Pick each line containing the word "screenshot" out of the data below.
--*--
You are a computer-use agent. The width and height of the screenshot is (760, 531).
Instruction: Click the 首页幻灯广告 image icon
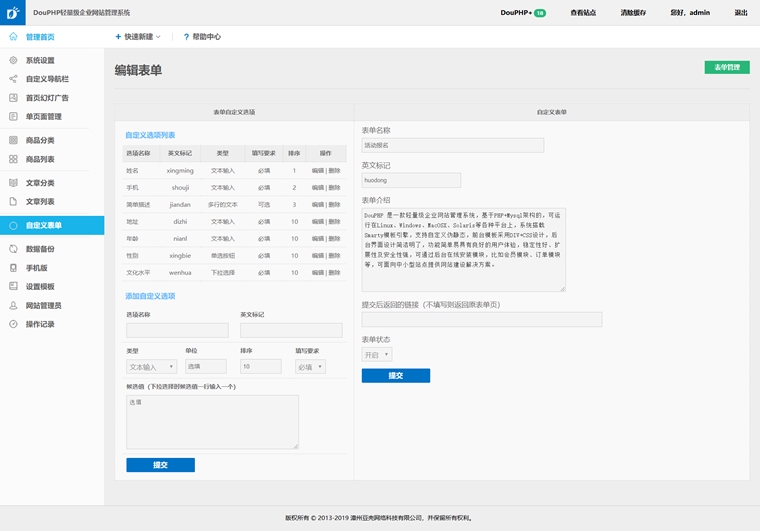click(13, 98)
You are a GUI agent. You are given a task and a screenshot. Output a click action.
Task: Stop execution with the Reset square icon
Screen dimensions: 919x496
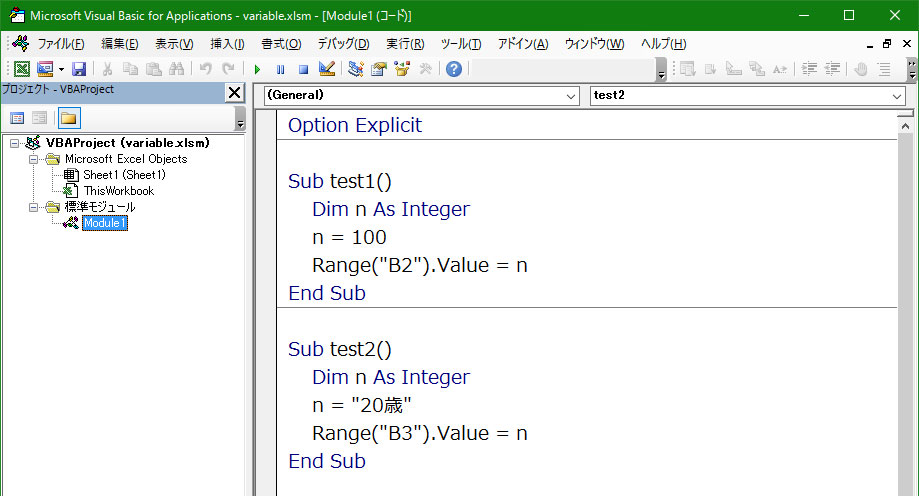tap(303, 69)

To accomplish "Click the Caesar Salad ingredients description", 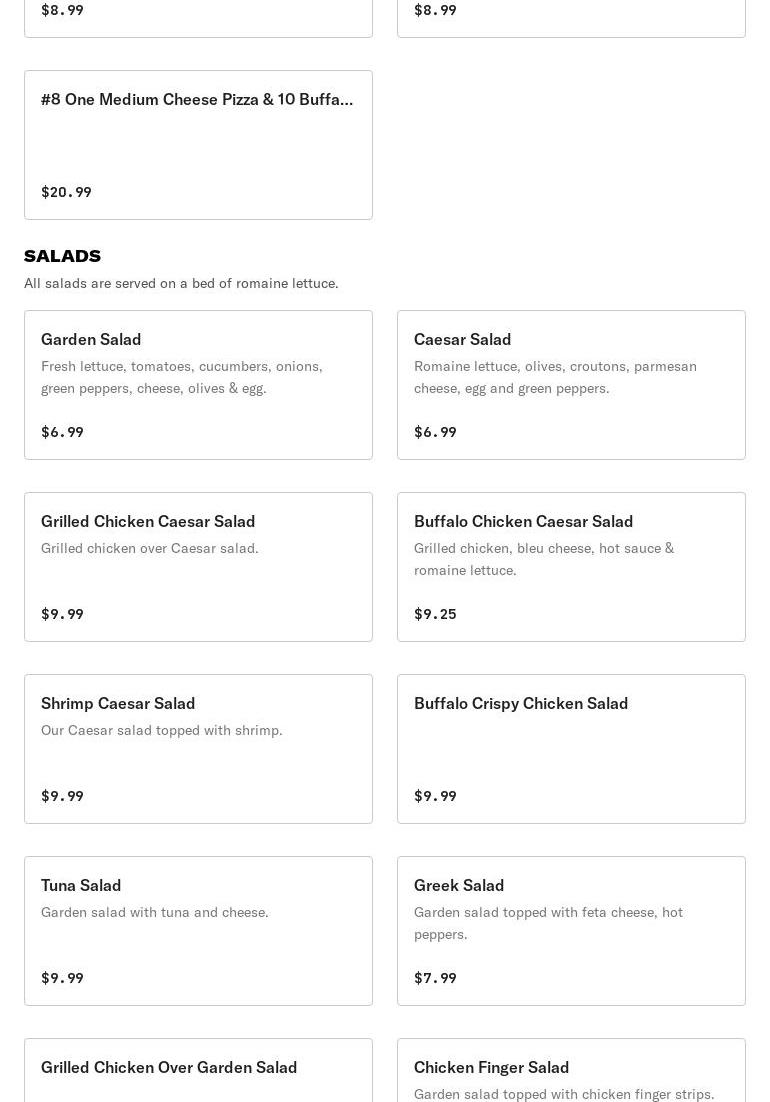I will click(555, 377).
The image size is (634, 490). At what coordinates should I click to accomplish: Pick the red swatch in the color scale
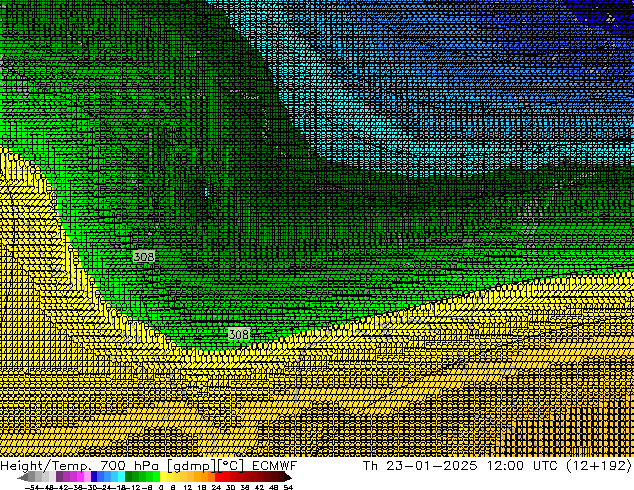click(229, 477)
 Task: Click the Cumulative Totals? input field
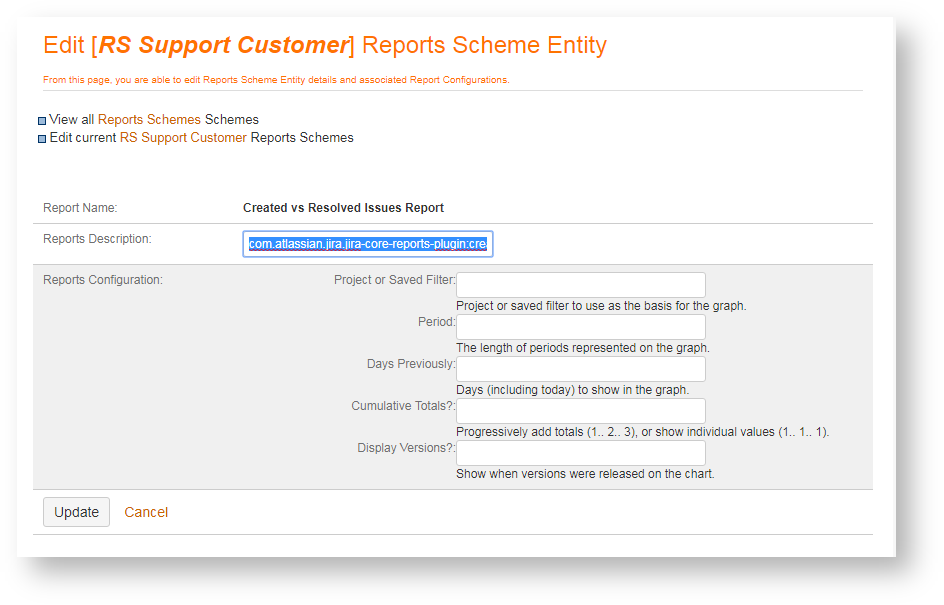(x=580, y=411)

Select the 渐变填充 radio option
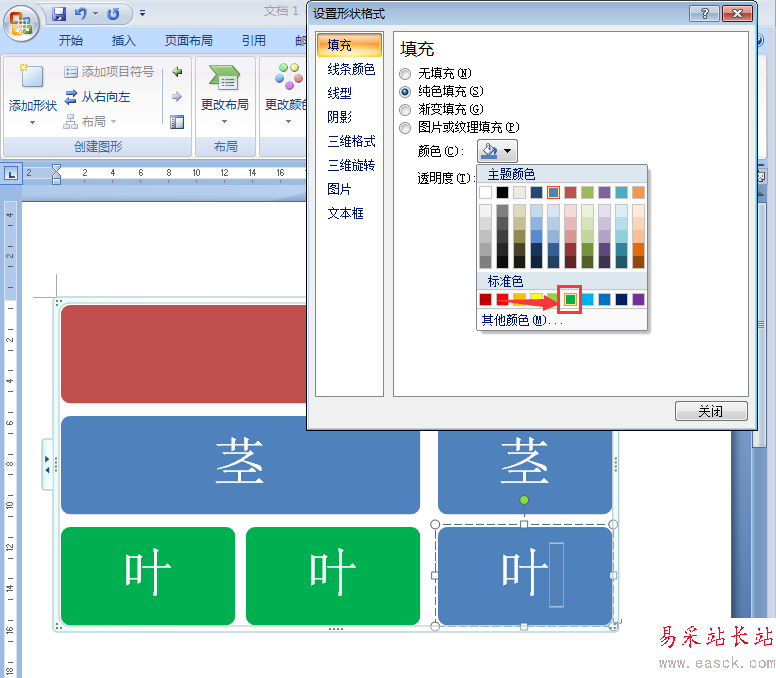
--*--
-- FINAL ANSWER --
You are a computer-use agent. The width and height of the screenshot is (760, 531).
You are a GUI agent. You are given a task and a screenshot. Output a click action.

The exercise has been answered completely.